- Date: 11–17 May 2026
- Edition: 19th
- Category: ITF Women's World Tennis Tour
- Prize money: $60,000
- Surface: Carpet / Outdoor
- Location: Kurume, Japan

Champions

Singles
- Katie Swan

Doubles
- Lee Ya-hsin / Ye Qiuyu
- ← 2025 · Kurume Cup · 2027 →

= 2026 Kurume International =

Tennis tournament

The 2026 Kurume International was a professional tennis tournament play on outdoor carpet courts. It was the nineteenth edition of the tournament, which was part of the 2026 ITF Women's World Tennis Tour. It took place in Kurume, Japan, between 11 and 17 May 2026.

==Champions==

===Singles===

- GBR Katie Swan def. JPN Kyōka Okamura, 7–5, 6–1

===Doubles===

- TPE Lee Ya-hsin / CHN Ye Qiuyu def. AUS Gabriella Da Silva-Fick / AUS Tenika McGiffin, 6–3, 6–2.

Element and text location data:

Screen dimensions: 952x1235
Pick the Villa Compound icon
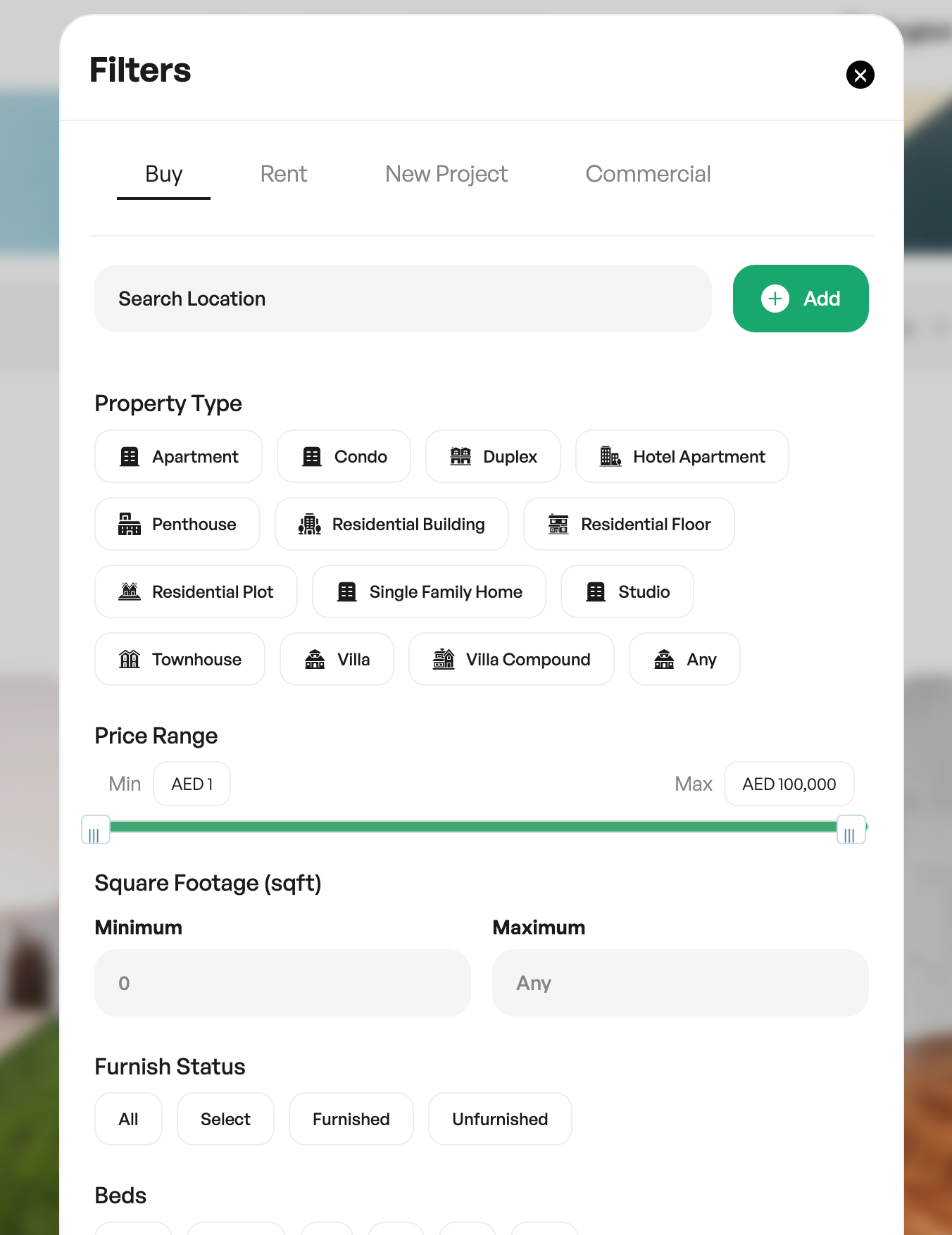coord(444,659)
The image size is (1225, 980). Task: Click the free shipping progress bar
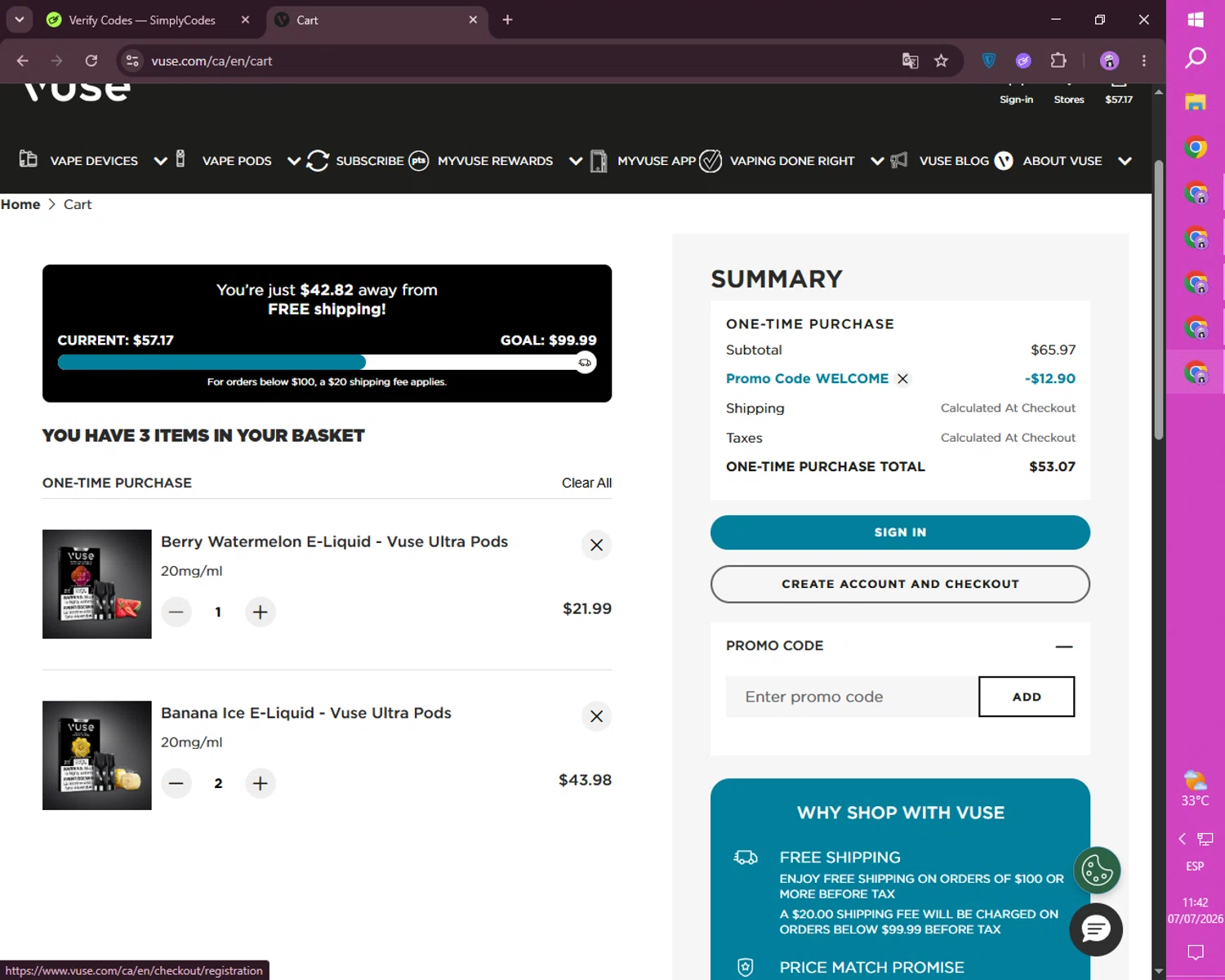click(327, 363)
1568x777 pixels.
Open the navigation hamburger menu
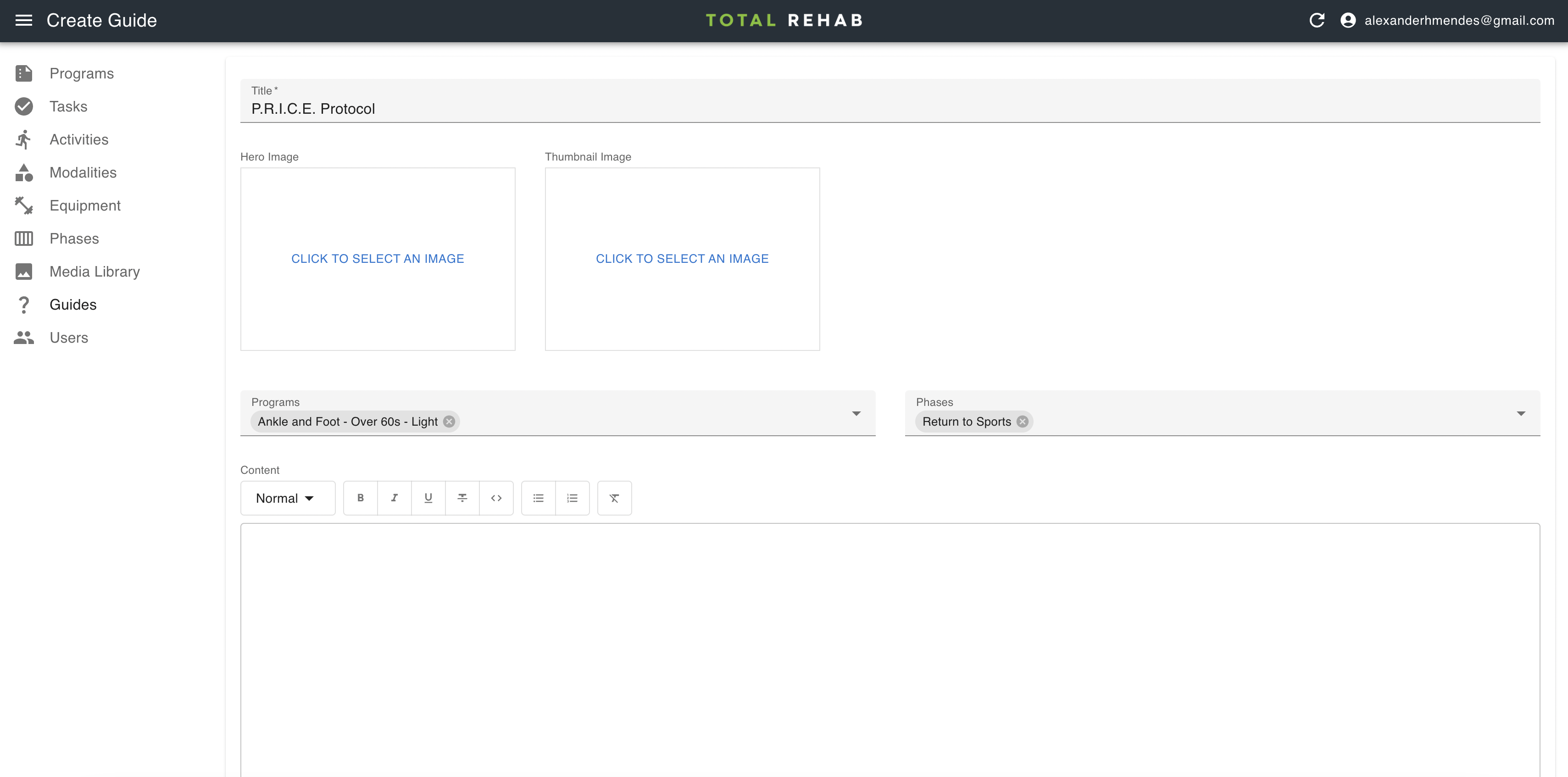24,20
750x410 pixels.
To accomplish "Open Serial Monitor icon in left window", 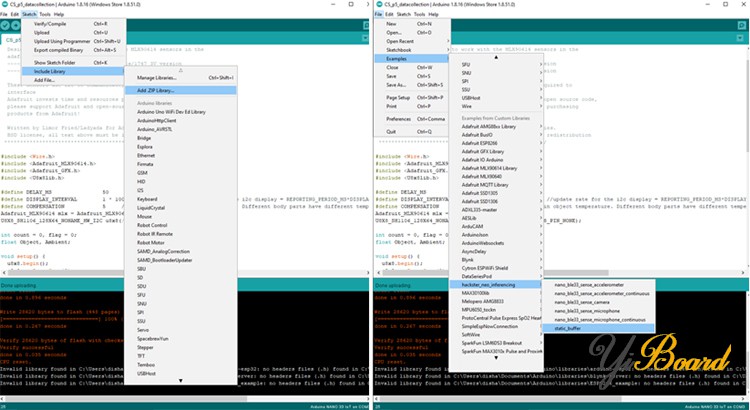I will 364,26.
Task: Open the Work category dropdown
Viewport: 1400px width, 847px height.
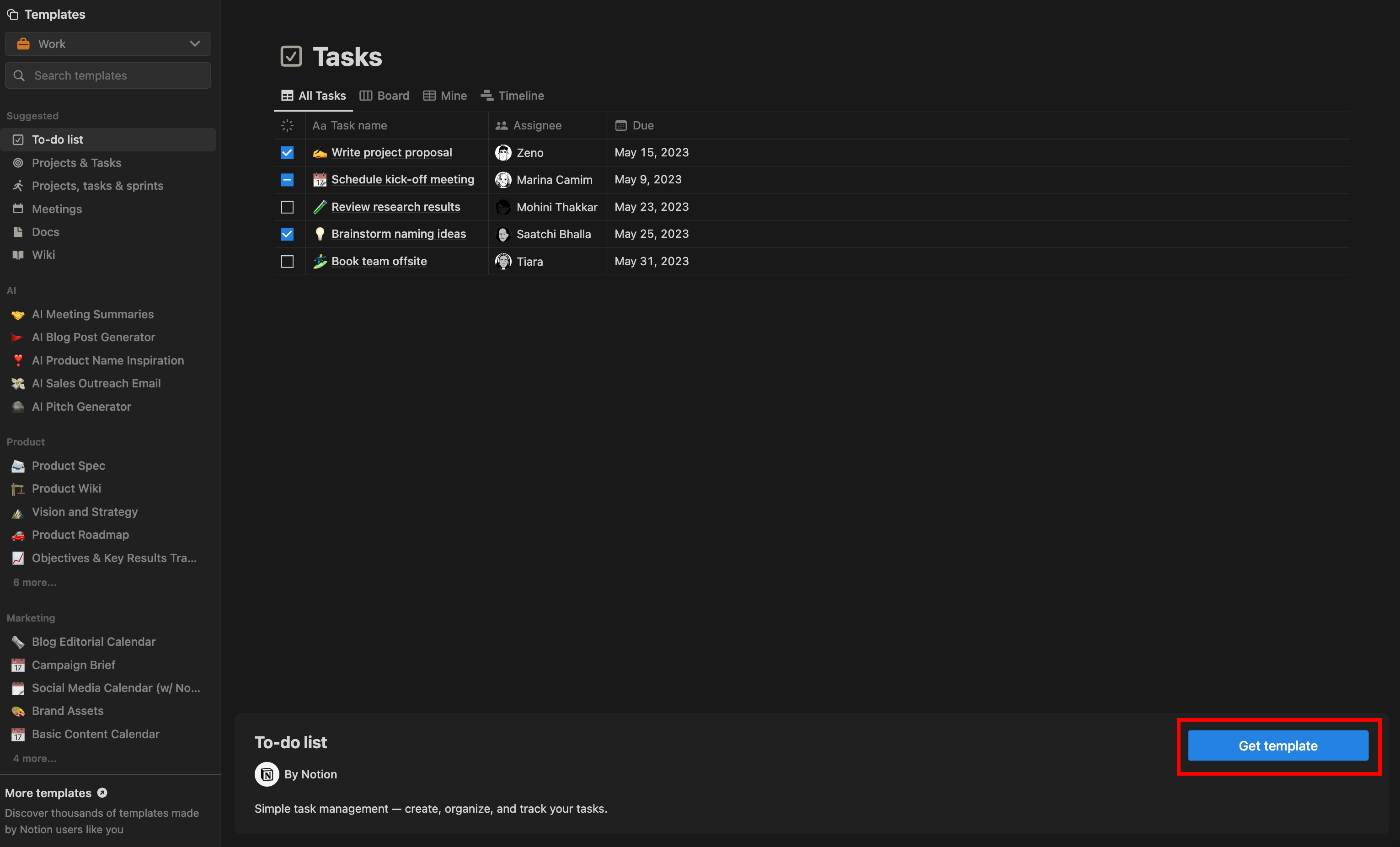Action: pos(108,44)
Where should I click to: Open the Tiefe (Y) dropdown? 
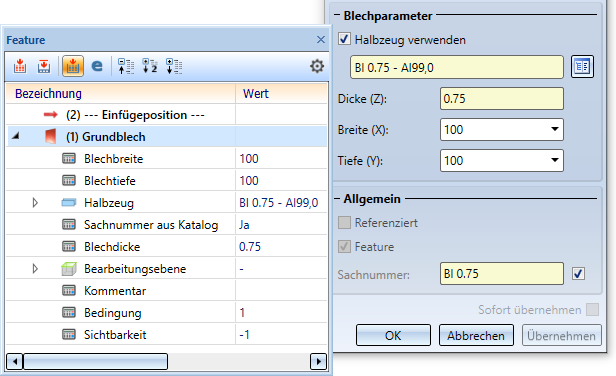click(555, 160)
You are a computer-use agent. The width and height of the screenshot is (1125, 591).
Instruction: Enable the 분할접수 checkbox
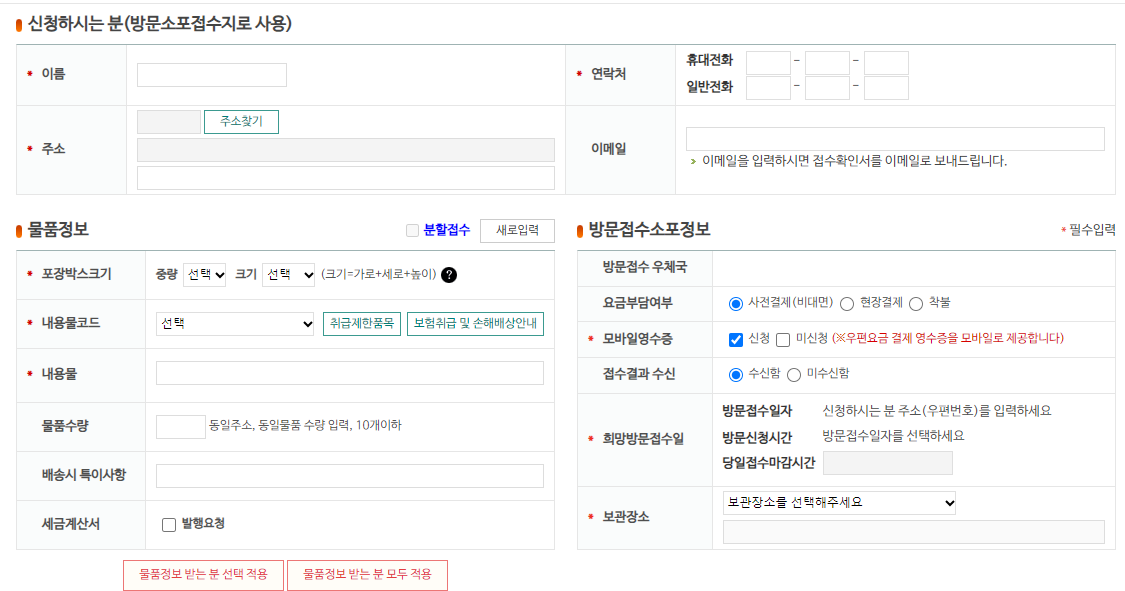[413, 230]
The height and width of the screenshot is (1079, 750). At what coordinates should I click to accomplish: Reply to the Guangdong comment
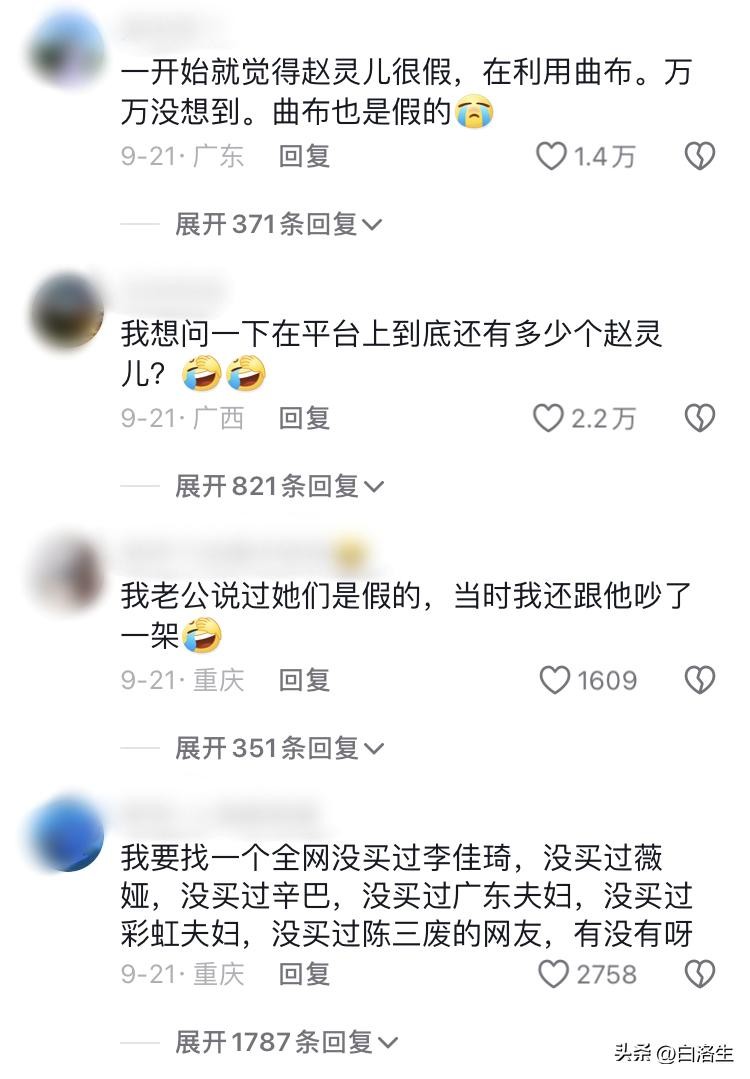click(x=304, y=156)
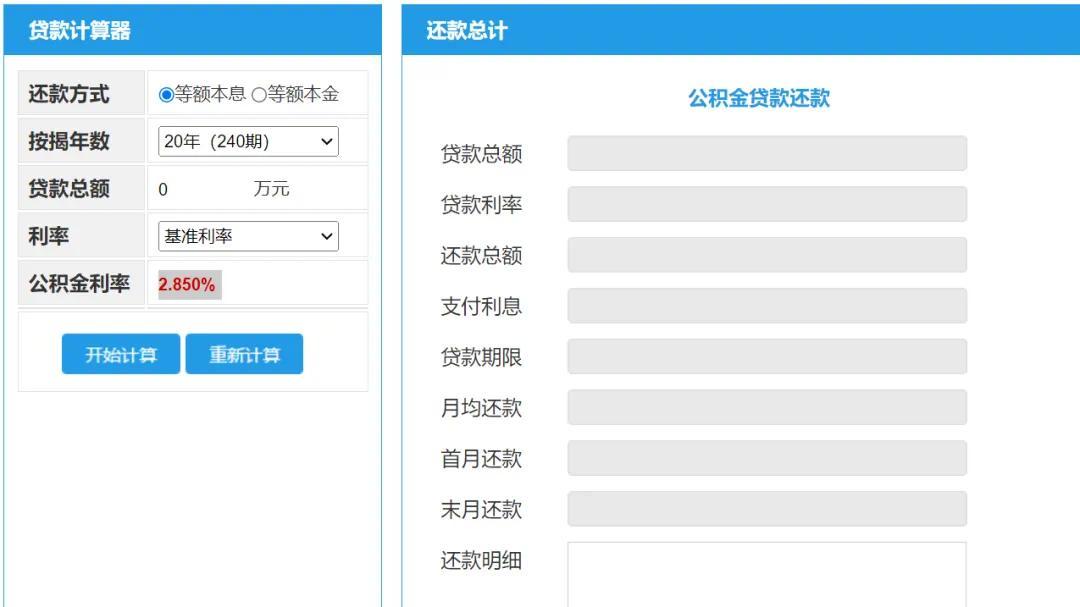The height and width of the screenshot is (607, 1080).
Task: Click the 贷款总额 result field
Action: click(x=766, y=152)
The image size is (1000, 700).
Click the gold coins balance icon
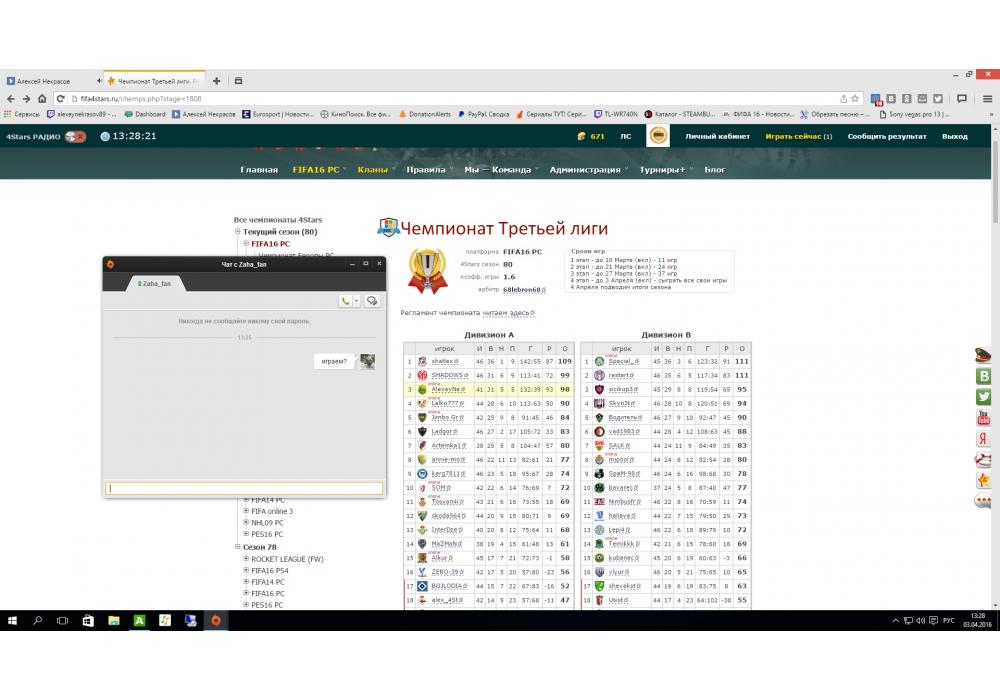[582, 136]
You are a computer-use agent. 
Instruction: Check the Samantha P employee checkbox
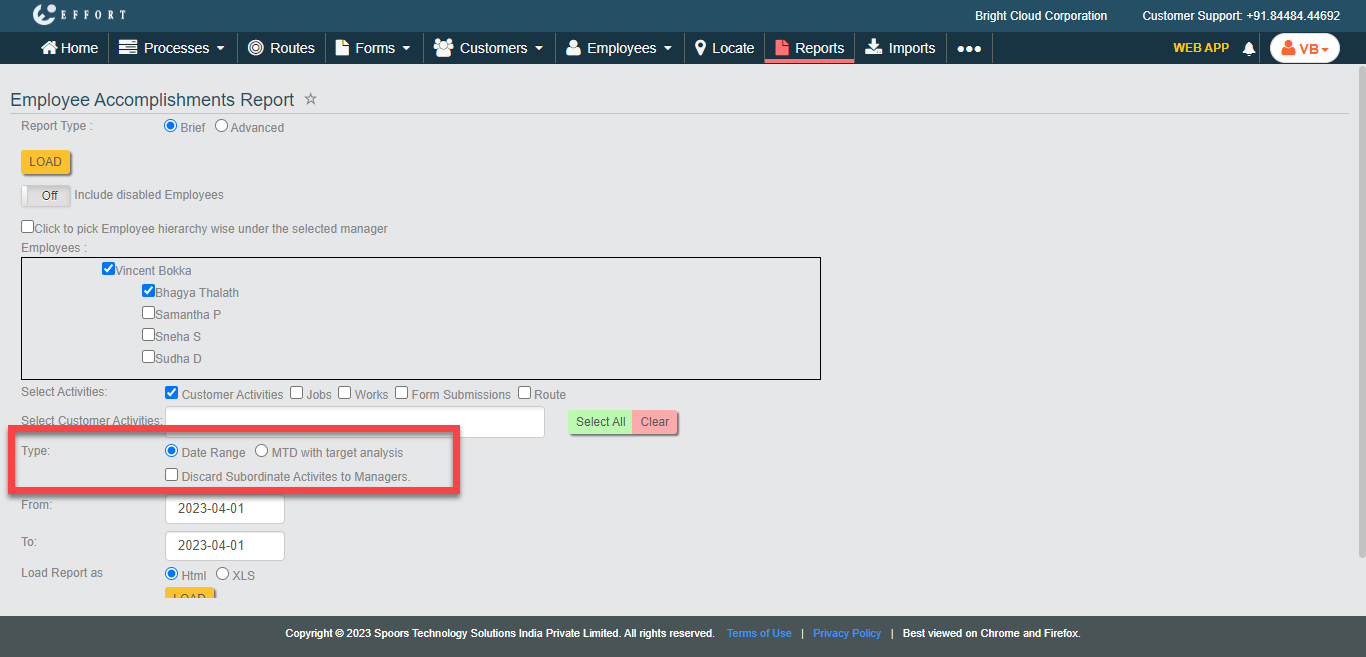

### TO BE DONE:
1. Quote the listing lines word for word, starting with the line that contains "The image size is (1000, 700)." and going through the end of the listing. Leave out the pictures.
2. Continue the text about the 2026 Kurume International tennis tournament from the point where it stops.

### RESPONSES IN ORDER:
1.
The image size is (1000, 700).
Click the gold coins balance icon
[582, 136]
You are a computer-use agent. 
Instruction: Check the Samantha P employee checkbox

2.
==Singles main draw entrants==

===Seeds===

| Country | Player | Rank | Seed |
|---|---|---|---|
| GBR | Katie Swan | 269 | 1 |
| CYP | Raluca Șerban | 283 | 2 |
| JPN | Kyōka Okamura | 285 | 3 |
| JPN | Mei Yamaguchi | 293 | 4 |
| JPN | Rina Saigo | 300 | 5 |
| AUS | Lizette Cabrera | 305 | 6 |
| JPN | Sara Saito | 325 | 7 |
| GBR | Lily Miyazaki | 328 | 8 |

- Rankings are as of 4 May 2026.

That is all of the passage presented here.